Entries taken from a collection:
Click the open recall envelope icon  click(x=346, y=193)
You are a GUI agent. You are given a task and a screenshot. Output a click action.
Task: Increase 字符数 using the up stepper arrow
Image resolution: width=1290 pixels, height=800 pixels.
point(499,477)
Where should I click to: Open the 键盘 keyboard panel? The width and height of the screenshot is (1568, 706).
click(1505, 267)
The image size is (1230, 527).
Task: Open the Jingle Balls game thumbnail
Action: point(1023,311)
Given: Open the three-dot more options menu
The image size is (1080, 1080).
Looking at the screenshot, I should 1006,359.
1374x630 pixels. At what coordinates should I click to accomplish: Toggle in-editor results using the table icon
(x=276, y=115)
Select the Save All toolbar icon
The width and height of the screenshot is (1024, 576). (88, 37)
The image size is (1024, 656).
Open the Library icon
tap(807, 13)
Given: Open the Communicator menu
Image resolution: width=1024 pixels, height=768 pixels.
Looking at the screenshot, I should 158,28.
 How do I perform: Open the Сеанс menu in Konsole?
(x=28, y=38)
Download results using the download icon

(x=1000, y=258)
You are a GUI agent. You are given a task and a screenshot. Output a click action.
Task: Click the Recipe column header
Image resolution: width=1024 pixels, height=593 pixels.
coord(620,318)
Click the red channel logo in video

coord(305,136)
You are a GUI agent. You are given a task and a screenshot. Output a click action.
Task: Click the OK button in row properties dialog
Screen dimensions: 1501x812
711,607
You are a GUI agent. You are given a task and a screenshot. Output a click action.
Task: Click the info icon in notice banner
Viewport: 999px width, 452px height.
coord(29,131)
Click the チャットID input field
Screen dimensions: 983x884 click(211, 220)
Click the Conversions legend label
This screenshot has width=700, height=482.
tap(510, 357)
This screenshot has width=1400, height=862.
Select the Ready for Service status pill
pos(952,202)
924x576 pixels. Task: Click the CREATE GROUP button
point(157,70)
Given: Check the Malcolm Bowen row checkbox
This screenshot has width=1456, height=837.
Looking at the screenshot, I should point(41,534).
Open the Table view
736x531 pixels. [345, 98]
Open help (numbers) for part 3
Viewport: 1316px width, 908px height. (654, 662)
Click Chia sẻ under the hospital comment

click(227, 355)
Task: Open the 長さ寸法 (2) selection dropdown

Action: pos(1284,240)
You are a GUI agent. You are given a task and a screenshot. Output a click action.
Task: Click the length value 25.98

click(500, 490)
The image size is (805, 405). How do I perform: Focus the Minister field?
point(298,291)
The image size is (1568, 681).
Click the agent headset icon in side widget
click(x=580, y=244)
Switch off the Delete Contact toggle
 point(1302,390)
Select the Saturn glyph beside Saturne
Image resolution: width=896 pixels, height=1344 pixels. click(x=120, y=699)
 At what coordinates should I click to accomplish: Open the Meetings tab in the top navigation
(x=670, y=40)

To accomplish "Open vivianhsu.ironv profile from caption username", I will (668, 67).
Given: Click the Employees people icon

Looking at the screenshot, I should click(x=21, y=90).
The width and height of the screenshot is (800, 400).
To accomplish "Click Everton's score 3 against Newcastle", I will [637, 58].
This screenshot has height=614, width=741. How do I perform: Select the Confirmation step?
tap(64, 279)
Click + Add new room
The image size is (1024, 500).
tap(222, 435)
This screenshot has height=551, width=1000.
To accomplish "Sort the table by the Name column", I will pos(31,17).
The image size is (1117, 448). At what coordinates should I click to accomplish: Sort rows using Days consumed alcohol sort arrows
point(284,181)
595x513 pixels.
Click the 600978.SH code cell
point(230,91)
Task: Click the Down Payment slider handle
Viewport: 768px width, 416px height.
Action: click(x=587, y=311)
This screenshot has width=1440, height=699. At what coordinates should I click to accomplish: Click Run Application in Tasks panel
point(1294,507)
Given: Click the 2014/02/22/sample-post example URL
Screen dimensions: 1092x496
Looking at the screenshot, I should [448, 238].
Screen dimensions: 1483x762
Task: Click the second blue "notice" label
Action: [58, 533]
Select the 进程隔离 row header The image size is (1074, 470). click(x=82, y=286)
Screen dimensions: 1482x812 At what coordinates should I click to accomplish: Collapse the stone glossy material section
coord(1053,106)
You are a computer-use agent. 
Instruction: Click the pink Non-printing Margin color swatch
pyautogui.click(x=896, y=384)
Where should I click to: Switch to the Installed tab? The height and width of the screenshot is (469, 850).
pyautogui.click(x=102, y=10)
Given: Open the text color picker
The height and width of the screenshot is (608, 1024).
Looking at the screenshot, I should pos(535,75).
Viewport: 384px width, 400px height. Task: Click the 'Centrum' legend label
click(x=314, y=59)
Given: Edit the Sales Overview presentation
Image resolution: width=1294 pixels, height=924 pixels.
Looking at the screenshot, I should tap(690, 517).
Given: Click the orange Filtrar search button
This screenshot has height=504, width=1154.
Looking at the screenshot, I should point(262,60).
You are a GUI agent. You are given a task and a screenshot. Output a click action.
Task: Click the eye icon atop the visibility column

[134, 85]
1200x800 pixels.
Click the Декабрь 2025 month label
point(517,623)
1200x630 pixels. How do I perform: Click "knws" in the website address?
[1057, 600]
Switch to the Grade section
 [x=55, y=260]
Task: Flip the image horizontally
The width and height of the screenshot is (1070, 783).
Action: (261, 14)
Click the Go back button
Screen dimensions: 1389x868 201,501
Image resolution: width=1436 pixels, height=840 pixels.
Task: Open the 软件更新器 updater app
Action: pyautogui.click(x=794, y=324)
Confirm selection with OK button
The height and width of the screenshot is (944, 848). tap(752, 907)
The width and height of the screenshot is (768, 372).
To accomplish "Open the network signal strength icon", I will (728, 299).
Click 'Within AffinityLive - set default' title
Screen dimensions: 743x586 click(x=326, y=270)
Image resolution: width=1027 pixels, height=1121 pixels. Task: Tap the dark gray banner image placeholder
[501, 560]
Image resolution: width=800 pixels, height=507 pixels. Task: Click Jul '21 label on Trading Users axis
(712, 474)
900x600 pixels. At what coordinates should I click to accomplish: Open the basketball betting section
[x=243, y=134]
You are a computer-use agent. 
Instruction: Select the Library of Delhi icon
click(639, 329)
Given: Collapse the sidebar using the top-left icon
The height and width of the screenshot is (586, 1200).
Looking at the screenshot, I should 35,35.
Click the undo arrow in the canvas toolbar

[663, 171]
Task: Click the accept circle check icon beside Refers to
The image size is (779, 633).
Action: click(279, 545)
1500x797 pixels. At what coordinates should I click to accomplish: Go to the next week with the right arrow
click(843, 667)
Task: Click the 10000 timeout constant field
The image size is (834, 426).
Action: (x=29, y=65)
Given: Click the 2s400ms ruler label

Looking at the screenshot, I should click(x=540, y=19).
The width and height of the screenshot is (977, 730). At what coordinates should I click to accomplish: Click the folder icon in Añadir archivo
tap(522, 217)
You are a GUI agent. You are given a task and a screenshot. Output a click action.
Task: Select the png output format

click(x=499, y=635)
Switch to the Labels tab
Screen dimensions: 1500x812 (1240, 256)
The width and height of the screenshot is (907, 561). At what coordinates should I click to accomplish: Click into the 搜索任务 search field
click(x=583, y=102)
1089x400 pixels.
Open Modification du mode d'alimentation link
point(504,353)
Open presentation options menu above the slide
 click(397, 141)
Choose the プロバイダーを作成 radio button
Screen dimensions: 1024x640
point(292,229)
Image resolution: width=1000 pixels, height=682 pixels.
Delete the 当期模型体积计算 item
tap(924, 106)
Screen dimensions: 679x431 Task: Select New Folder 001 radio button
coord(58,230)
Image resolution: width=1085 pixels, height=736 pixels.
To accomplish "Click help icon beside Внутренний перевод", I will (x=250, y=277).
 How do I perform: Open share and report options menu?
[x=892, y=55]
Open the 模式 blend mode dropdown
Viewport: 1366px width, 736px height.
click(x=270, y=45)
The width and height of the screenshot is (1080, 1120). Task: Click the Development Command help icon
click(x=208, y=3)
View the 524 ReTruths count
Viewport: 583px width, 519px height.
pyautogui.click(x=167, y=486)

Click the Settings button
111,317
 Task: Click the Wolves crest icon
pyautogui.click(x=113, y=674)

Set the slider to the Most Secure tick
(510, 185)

WHAT THE TASK ASKS >> Can you print the lines of the listing above without any changes, starting at the line with "Given: Click the orange Filtrar search button" and ending at the line with "Action: pyautogui.click(x=794, y=324)", with both of those lines included?

SOLUTION TO THE EXERCISE >>
Given: Click the orange Filtrar search button
This screenshot has height=504, width=1154.
Looking at the screenshot, I should point(262,60).
You are a GUI agent. You are given a task and a screenshot. Output a click action.
Task: Click the eye icon atop the visibility column

[134, 85]
1200x800 pixels.
Click the Декабрь 2025 month label
point(517,623)
1200x630 pixels. How do I perform: Click "knws" in the website address?
[1057, 600]
Switch to the Grade section
 [x=55, y=260]
Task: Flip the image horizontally
The width and height of the screenshot is (1070, 783).
Action: (261, 14)
Click the Go back button
Screen dimensions: 1389x868 201,501
Image resolution: width=1436 pixels, height=840 pixels.
Task: Open the 软件更新器 updater app
Action: pyautogui.click(x=794, y=324)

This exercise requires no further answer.